- Il y a tant de gens qui poussent la sophistication jusqu'à lire sans lire. Comme des hommes-grenouilles, ils traversent les livres sans prendre une goutte d'eau.
- Oui, vous en aviez parlé au cours d'une entrevue précédente.
- Ce sont les lecteurs-grenouilles. Ils forment l'immense majorité des lecteurs humains, et pourtant je n'ai découvert leur existence que très tard. Je suis d'une telle naïveté. Je pensais que tout le monde lisait comme moi ; moi, je lis comme je mange : ça ne signifie pas seulement que j'en ai besoin, ça signifie surtout que ça entre dans mes composantes et que ça les modifie. On n'est pas le même selon qu'on a mangé du boudin ou du caviar; on n'est pas le même non plus selon qu'on vient de lire du Kant (Dieu m'en préserve) ou du Queneau. Enfin, quand je dis « on », je devrais dire « moi et quelques autres », car la plupart des gens émergent de Proust ou de Simenon dans un état identique, sans avoir perdu une miette de ce qu'ils étaient et sans avoir acquis une miette supplémentaire. Ils ont lu, c'est tout : dans le meilleur des cas, ils savent « ce dont il s'agit ». Ne croyez pas que je brode. Combien de fois ai-je demandé, à des personnes intelligentes : « Ce livre vous a-t-il changé ? » Et on me regardait, les yeux ronds, l'air de dire : « Pourquoi voulez-vous qu'il me change ? »
- Permettez-moi de m'étonner, monsieur Tach : vous venez de parler comme un défenseur des livres à message, ce qui ne vous ressemble pas.

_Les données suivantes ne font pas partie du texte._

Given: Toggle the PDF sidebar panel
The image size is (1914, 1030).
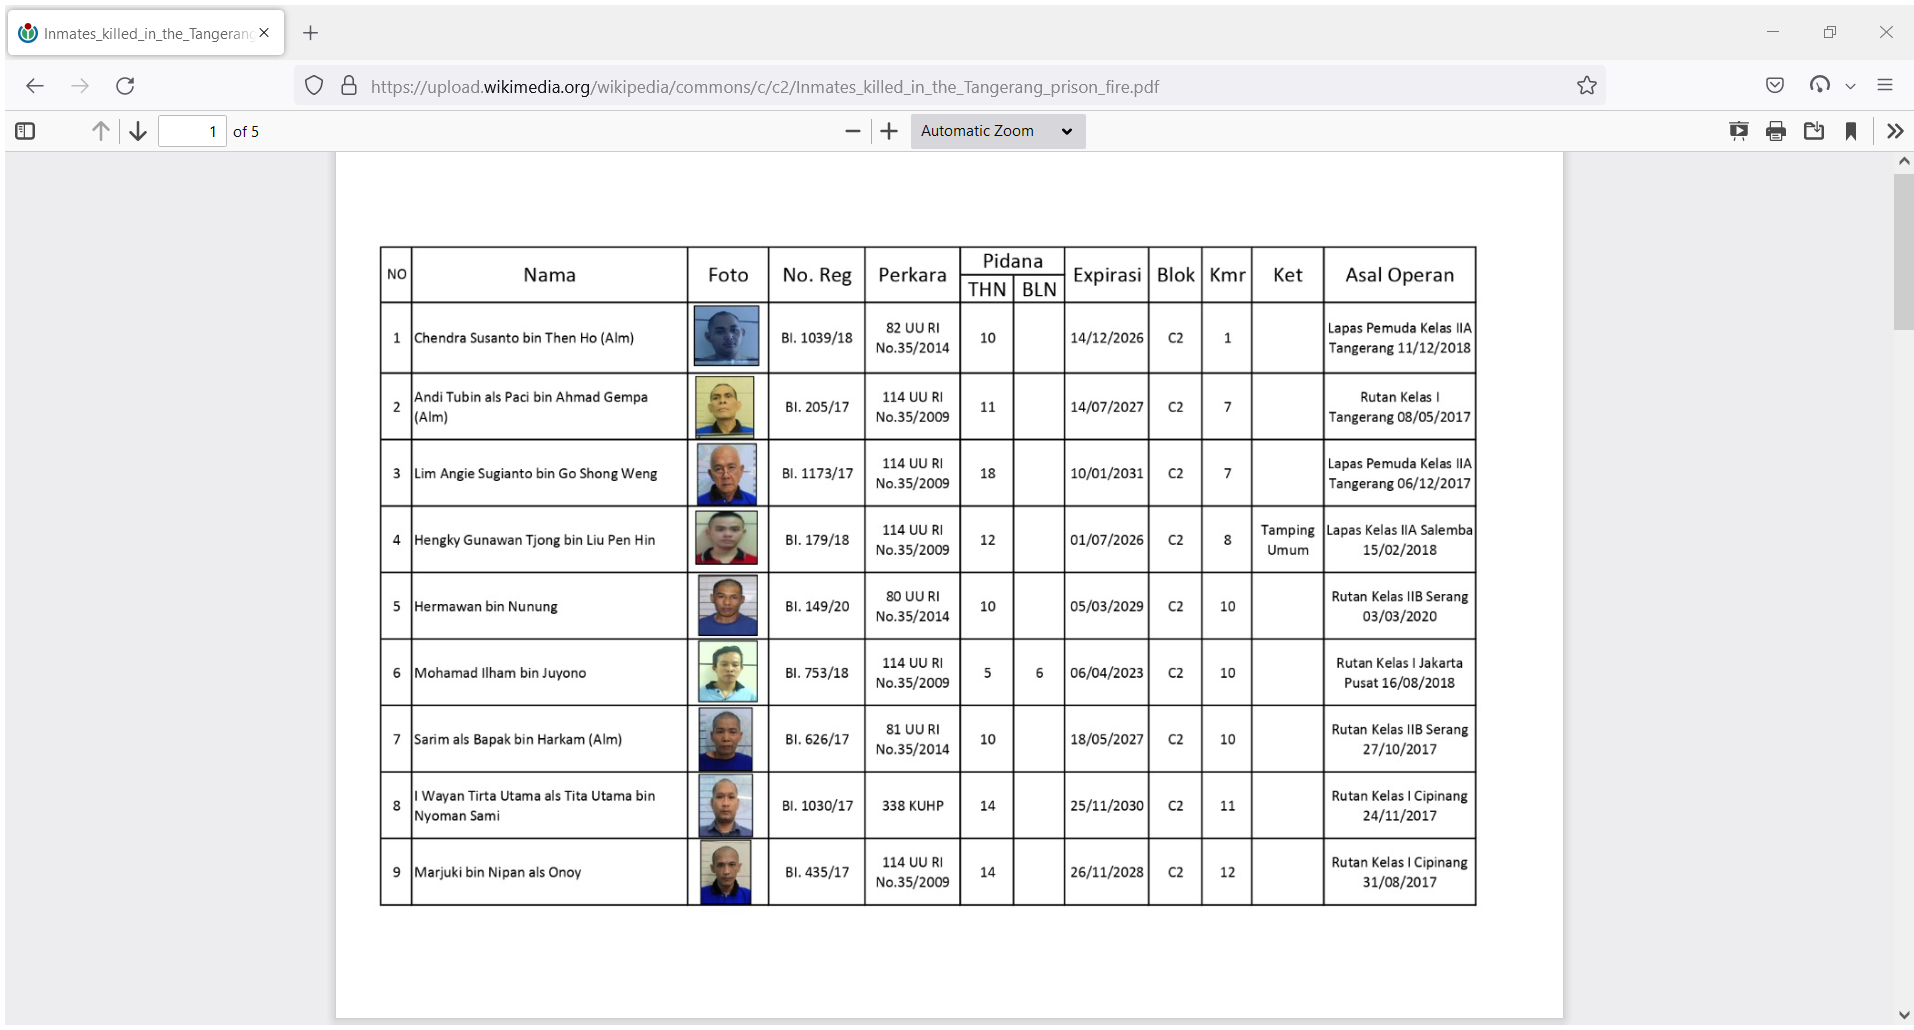Looking at the screenshot, I should click(x=25, y=131).
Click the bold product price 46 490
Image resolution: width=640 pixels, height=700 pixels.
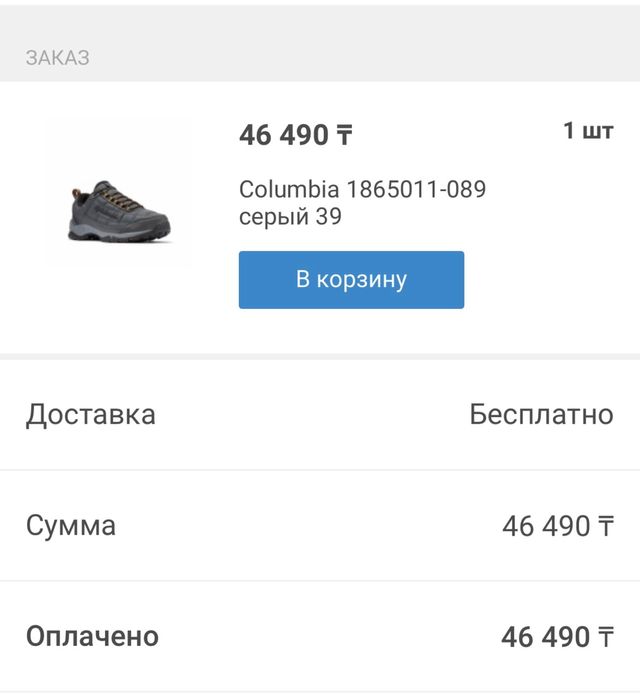click(284, 135)
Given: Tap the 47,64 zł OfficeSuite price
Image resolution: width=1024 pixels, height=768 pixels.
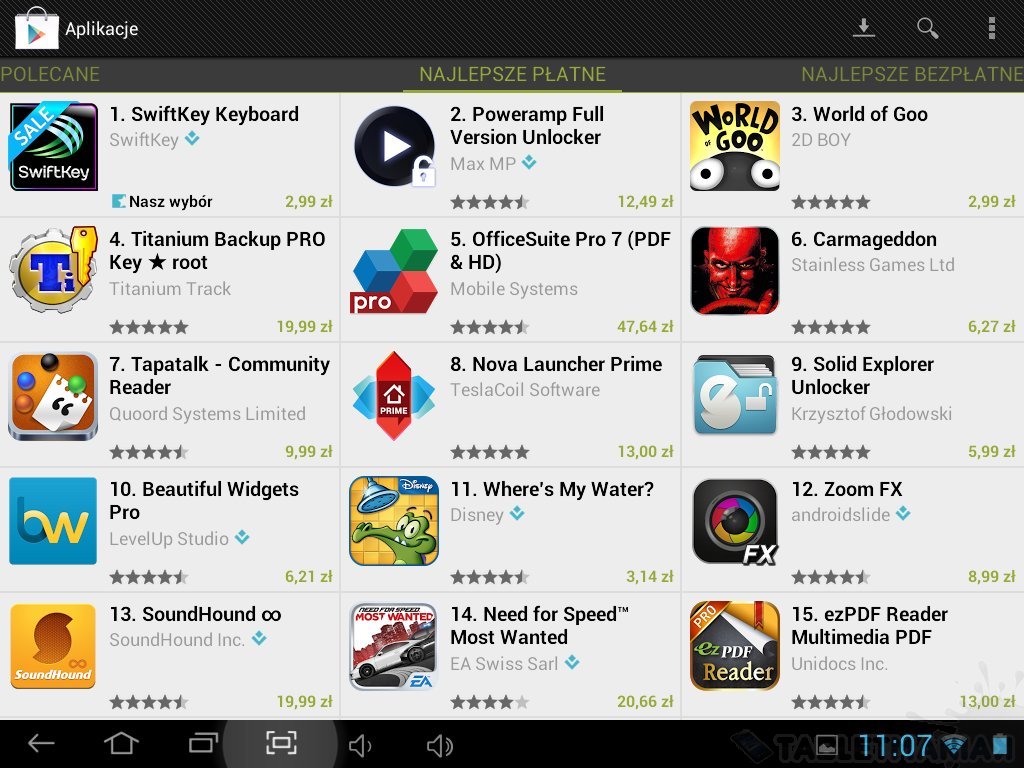Looking at the screenshot, I should 645,326.
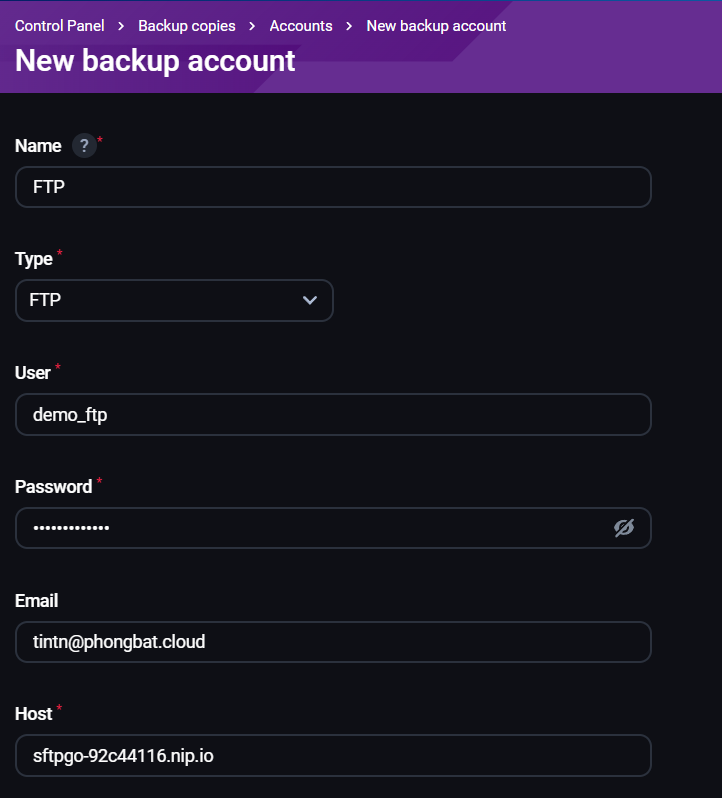This screenshot has height=798, width=722.
Task: Select the Email field with tintn@phongbat.cloud
Action: click(333, 642)
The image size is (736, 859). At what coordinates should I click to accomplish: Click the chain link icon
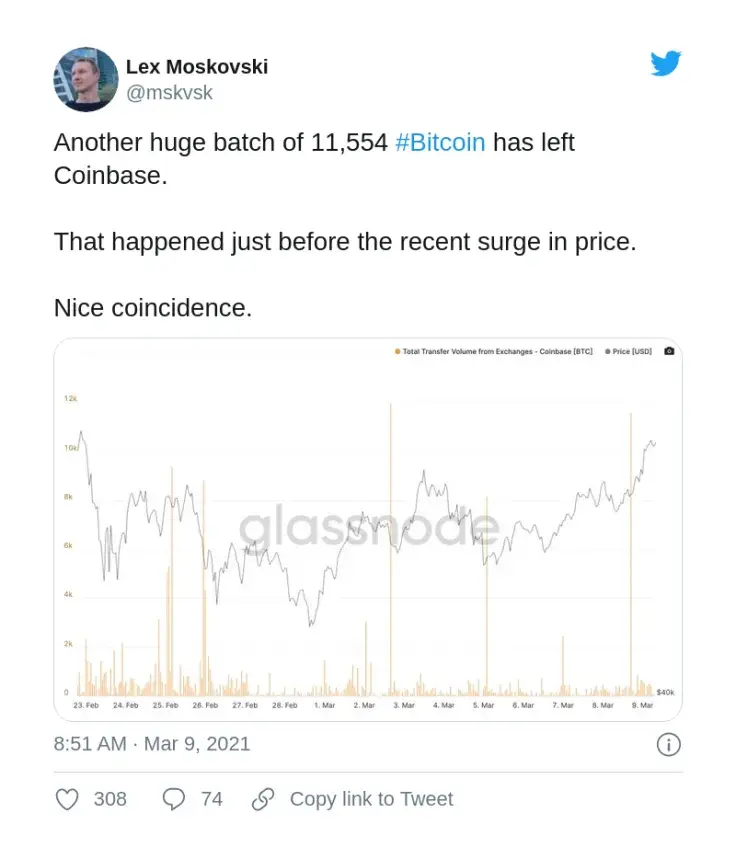coord(263,799)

- Vous n'êtes pas très malin, hein ? Alors, vous vous imaginez que ce sont les livres « à message » qui peuvent changer un individu ? Quand ce sont ceux qui les changent le moins. Non, les livres qui marquent et qui métamorphosent, ce sont les autres, les livres de désir, de plaisir, les livres de génie et surtout les livres de beauté. Tenez, prenons un grand livre de beauté: Voyage au bout de la nuit. Comment ne pas être un autre après l'avoir lu ? Eh bien, la majorité des lecteurs réussissent ce tour de force sans difficulté. Ils vous disent après : « Ah oui, Céline, c'est formidable », et puis reviennent à leurs moutons. Évidemment, Céline, c'est un cas extrême, mais je pourrais parler des autres aussi. On n'est jamais le même après avoir lu un livre, fût-il aussi modeste qu'un Léo Malet: ça vous change, un Léo Malet. On ne regarde plus les jeunes filles en imperméable comme avant, quand on a lu un Léo Malet. Ah mais, c'est très important ! Modifier le regard: c'est ça, notre grand œuvre.